Berdasarkan situasi tersebut, KIKA menyatakan empat sikap utama. Pertama, menolak kooptasi kampus dan menegaskan bahwa kampus harus dikembalikan sebagai ruang independen yang tunduk pada kepentingan rakyat, bukan kekuasaan.

“Kampus bukan stempel kekuasaan atau wastafel pencuci dosa rezim,” tegas KIKA.

Kedua, KIKA menilai militerisme yang merangsek ke ruang sipil sebagai ancaman serius bagi demokrasi dan kebebasan berekspresi, sehingga kampus harus bersenyawa dengan masyarakat sipil untuk mempertahankan ruang kebebasan.

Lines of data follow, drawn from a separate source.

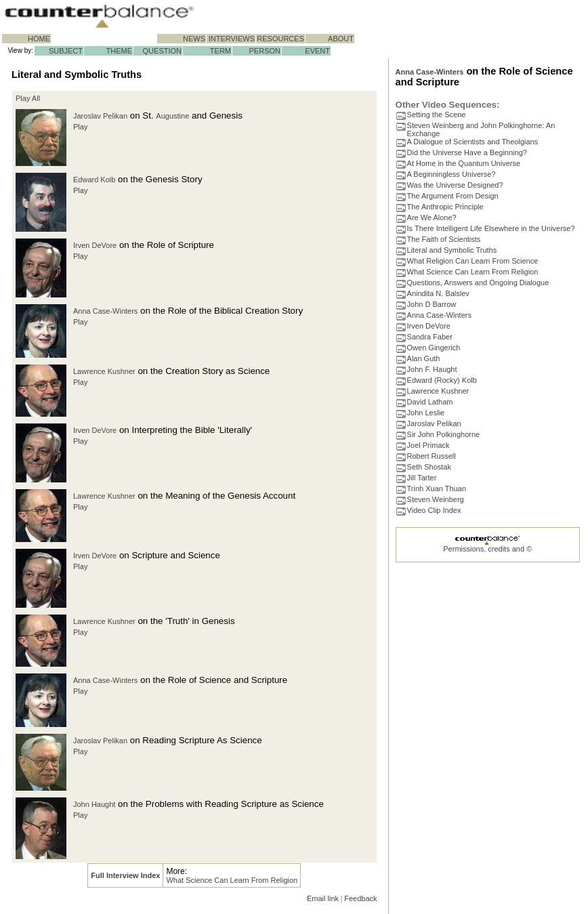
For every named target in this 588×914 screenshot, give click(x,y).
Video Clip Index (434, 510)
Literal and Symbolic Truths (452, 250)
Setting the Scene (436, 115)
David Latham (430, 402)
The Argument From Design (453, 196)
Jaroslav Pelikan (100, 116)
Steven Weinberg (436, 499)
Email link (322, 898)
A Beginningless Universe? (451, 174)
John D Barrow (432, 304)
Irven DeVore (95, 245)
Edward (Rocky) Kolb (442, 380)
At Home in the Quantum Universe (464, 163)
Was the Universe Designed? (455, 185)
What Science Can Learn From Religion (232, 880)
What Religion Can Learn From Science (473, 261)
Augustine (172, 116)
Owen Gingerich (434, 348)
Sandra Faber (429, 337)
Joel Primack (428, 445)
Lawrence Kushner (104, 371)
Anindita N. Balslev (438, 293)
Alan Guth (423, 358)
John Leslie (426, 413)
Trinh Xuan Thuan (436, 489)
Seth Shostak (429, 467)
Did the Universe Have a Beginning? (467, 152)
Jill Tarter (422, 478)
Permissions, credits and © (487, 549)
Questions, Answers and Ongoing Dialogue (478, 283)
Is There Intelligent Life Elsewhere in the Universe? (491, 228)
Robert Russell (432, 456)
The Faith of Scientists (444, 239)
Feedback (360, 898)
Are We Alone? (432, 217)
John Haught (94, 804)
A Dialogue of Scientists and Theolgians (473, 142)
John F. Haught (432, 369)
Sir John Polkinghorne (444, 434)
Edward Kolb (94, 180)
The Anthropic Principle (445, 207)
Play (80, 127)
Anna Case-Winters (105, 311)
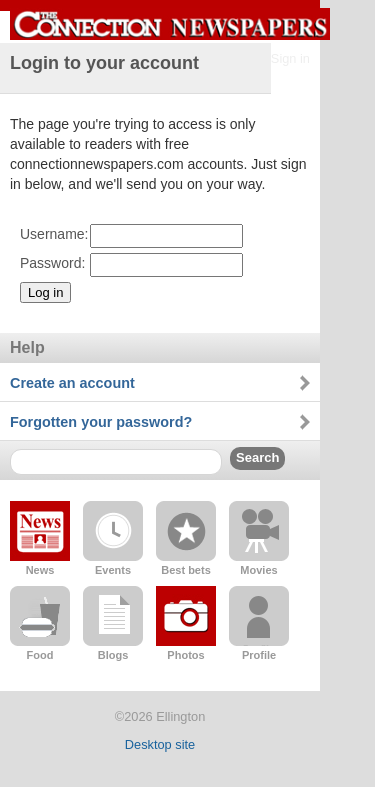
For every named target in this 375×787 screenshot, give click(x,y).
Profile (259, 655)
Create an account (72, 383)
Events (113, 570)
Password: (52, 263)
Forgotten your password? (101, 422)
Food (40, 655)
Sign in (290, 58)
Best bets (186, 570)
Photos (185, 655)
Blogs (113, 655)
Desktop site (160, 744)
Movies (258, 570)
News (40, 570)
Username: (54, 234)
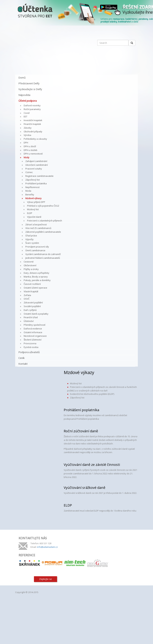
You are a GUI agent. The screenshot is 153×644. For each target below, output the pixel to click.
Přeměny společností (34, 325)
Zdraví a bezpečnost (36, 224)
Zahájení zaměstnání (36, 161)
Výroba (28, 135)
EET (26, 116)
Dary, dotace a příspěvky (36, 273)
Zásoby (28, 128)
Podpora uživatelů (29, 352)
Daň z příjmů (30, 310)
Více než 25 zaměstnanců (38, 228)
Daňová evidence (33, 328)
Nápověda (24, 95)
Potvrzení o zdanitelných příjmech (44, 220)
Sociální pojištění (32, 306)
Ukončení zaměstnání (36, 165)
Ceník (22, 358)
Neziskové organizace (35, 336)
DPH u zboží (30, 146)
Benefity (30, 194)
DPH (26, 142)
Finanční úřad (31, 317)
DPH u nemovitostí (33, 154)
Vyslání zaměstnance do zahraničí (43, 254)
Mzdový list (33, 209)
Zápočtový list (32, 180)
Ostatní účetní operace (36, 288)
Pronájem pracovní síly (37, 246)
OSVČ (26, 299)
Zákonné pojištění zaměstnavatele (43, 232)
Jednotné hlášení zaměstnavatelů (43, 258)
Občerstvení (30, 265)
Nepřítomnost (32, 187)
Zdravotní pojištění (33, 302)
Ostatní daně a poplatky (36, 314)
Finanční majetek (32, 124)
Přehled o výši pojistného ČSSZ (43, 206)
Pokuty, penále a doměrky (37, 280)
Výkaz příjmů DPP (36, 202)
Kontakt (23, 364)
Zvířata (27, 295)
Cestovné (28, 262)
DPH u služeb (30, 150)
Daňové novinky (32, 106)
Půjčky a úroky (31, 269)
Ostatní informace (33, 332)
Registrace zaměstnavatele (40, 176)
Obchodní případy (33, 132)
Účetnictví (28, 321)
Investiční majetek (33, 120)
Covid (26, 113)
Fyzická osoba (31, 347)
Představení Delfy (29, 83)
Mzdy (26, 157)
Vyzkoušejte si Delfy (30, 89)
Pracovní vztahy (34, 168)
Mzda (28, 191)
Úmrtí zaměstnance (35, 250)
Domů (22, 78)
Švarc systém (32, 243)
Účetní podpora (28, 100)
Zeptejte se (46, 579)
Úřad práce (31, 236)
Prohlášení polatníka (36, 184)
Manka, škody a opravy (36, 276)
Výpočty (30, 239)
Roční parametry (32, 109)
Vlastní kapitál (31, 292)
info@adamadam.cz (47, 547)
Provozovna (30, 343)
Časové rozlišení (32, 284)
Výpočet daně (34, 217)
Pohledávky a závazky (35, 139)
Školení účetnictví (32, 340)
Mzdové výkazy (34, 198)
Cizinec (29, 172)
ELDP (30, 213)
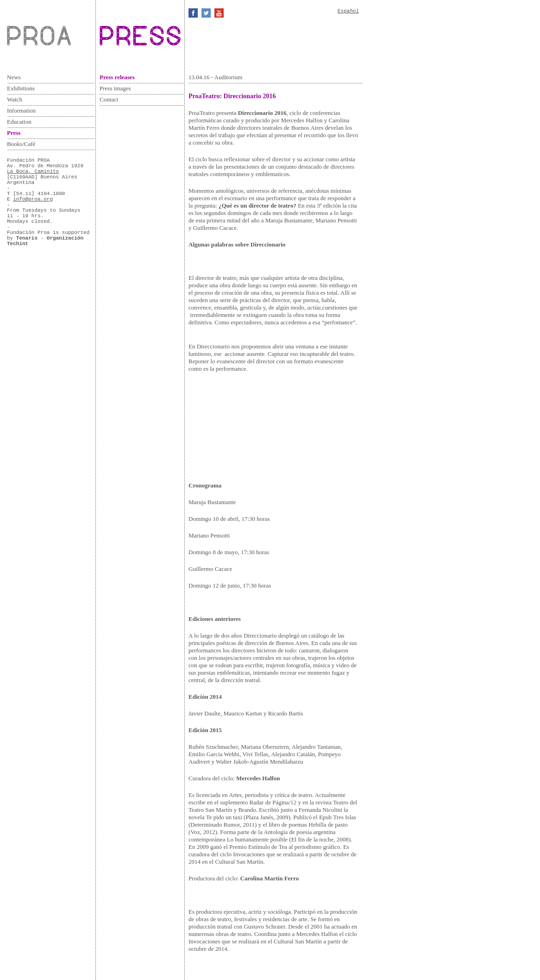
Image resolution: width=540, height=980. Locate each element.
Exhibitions (21, 88)
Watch (14, 99)
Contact (109, 99)
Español (348, 11)
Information (21, 110)
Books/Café (21, 144)
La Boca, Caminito (33, 171)
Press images (115, 88)
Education (19, 121)
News (14, 77)
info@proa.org (33, 199)
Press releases (117, 77)
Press (13, 133)
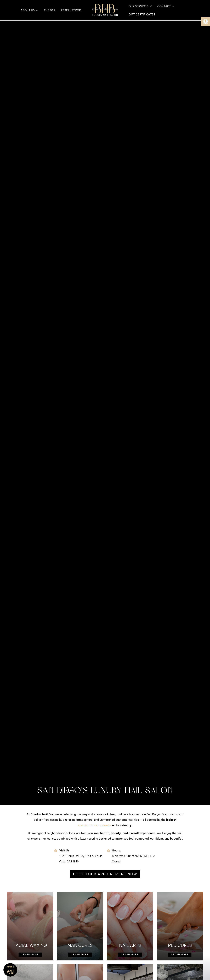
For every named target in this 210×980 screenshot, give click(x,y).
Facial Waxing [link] (30, 945)
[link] (205, 22)
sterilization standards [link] (94, 825)
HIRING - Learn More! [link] (10, 970)
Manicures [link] (80, 945)
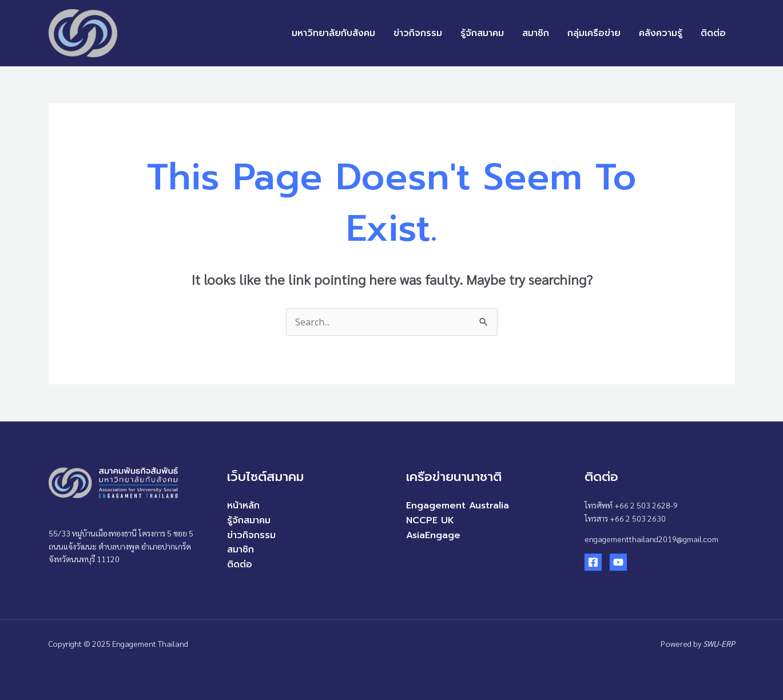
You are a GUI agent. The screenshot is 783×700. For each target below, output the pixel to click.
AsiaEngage (433, 535)
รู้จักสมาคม (482, 33)
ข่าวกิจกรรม (418, 33)
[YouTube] (618, 562)
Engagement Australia (458, 506)
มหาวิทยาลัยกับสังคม (333, 33)
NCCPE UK (430, 520)
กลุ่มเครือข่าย (594, 33)
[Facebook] (593, 562)
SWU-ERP (719, 643)
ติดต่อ (713, 33)
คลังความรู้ (661, 33)
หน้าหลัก (243, 506)
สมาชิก (535, 33)
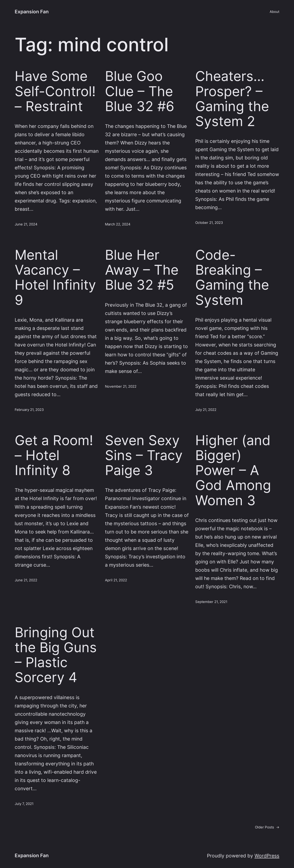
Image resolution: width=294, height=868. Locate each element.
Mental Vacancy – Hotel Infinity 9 (55, 277)
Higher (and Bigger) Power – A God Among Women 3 (233, 470)
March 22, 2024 (118, 224)
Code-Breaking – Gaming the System (232, 277)
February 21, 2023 (29, 409)
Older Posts (267, 827)
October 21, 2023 (209, 222)
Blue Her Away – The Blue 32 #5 (142, 270)
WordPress (267, 856)
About (274, 11)
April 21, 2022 (116, 580)
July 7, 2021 (24, 804)
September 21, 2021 (211, 601)
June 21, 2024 (26, 224)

Ketiga, KIKA menegaskan bahwa kebijakan anti-sains tidak hanya mengorbankan nyawa rakyat, tetapi juga membuat negara salah urus dan anggaran terbuang percuma, sekaligus membuka jalan bagi otoritarianisme dan kriminalisasi kritik.

Keempat, KIKA mendorong kampus-kampus di Indonesia untuk segera membentengi diri dengan prinsip kebebasan akademik berdasarkan Surabaya Principle on Academic Freedom, terutama di tengah ancaman pasal-pasal karet yang membungkam kritik terhadap penguasa dan lembaga negara.

Atas situasi tersebut, KIKA menyerukan perlawanan bersama terhadap kooptasi kampus, penolakan terhadap militerisme di ruang sipil, serta dorongan agar kebijakan publik berbasis riset dan data ilmiah. KIKA juga mendorong kampus-kampus di Indonesia segera membentengi diri dengan prinsip kebebasan akademik, merujuk pada Surabaya Principle on Academic Freedom.

“Kampus harus kembali menjadi ruang independen, berpihak pada kepentingan rakyat banyak, dan bersenyawa dengan masyarakat sipil untuk menjaga kebebasan berekspresi,” pungkas Castro.